I'm trying to create my own widgets that inherit from a widget instance constructed using make_widget_declarative
, so I can add more functionality and a state in a more or less OOP fashion. Here's my attempt:
local wibox = require("wibox")
local MyWidget = {
mt = {}
}
function MyWidget.new()
local o = {}
local w = wibox.widget.base.make_widget_declarative {
-- Widget declaration here
}
-- Multiple inheritance
-- Look for a value in the MyWidget "class" and fall back to the widget instance
local pseudo_class = {
__index = function(t, k)
local v = MyWidget[k]
if v then return v end
return w[k]
end
}
setmetatable(o, pseudo_class)
return o
end
function MyWidget:do_something()
-- Self is the local o table and not the widget
local children = self:get_children_by_id("some_child")
end
-- Setup "constructor"
function MyWidget.mt:__call(...)
return MyWidget.new(...)
end
return setmetatable(MyWidget, MyWidget.mt)

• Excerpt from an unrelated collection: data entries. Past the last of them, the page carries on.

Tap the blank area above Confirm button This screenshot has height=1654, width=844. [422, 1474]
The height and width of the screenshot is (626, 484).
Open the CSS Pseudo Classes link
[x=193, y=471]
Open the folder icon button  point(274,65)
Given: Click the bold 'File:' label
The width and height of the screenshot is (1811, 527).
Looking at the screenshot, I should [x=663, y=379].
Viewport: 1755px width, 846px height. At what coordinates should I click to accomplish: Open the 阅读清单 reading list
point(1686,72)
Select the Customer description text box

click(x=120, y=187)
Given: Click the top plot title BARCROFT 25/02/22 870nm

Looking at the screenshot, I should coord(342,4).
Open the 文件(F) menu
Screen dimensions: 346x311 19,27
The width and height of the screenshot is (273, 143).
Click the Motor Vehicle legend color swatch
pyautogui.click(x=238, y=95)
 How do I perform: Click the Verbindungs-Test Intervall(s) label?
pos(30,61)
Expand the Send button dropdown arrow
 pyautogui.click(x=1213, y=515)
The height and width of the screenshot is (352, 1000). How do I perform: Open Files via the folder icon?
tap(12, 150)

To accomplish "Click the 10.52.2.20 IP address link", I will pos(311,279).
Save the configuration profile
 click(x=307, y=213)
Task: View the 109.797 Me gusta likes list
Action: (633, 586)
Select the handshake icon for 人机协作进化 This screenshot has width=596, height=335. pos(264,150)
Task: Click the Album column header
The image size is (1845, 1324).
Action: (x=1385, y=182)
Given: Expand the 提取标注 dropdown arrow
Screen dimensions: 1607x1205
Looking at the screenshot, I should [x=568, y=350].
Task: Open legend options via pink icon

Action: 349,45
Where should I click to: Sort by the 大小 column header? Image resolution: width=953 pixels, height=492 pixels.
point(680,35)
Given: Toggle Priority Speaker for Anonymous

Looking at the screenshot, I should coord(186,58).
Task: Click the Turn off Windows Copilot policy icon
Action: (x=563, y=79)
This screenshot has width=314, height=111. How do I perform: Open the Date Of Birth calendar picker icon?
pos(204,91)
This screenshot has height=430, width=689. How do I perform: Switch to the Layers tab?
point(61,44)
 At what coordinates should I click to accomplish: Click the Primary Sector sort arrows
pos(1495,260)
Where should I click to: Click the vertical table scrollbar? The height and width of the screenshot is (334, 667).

It works for the most part, except when calling the do_something
function, where it correctly resolves the self:get_children_by_id
method but still fails with an
attempt to index a nil value
error. I suspect it is because self
is the local o
table and not the actual widget instance and thus it can't resolve other internal stuff, but shouldn't that be covered by the __index
in the pseudo_class
?
What am I missing? Has this been attempted before?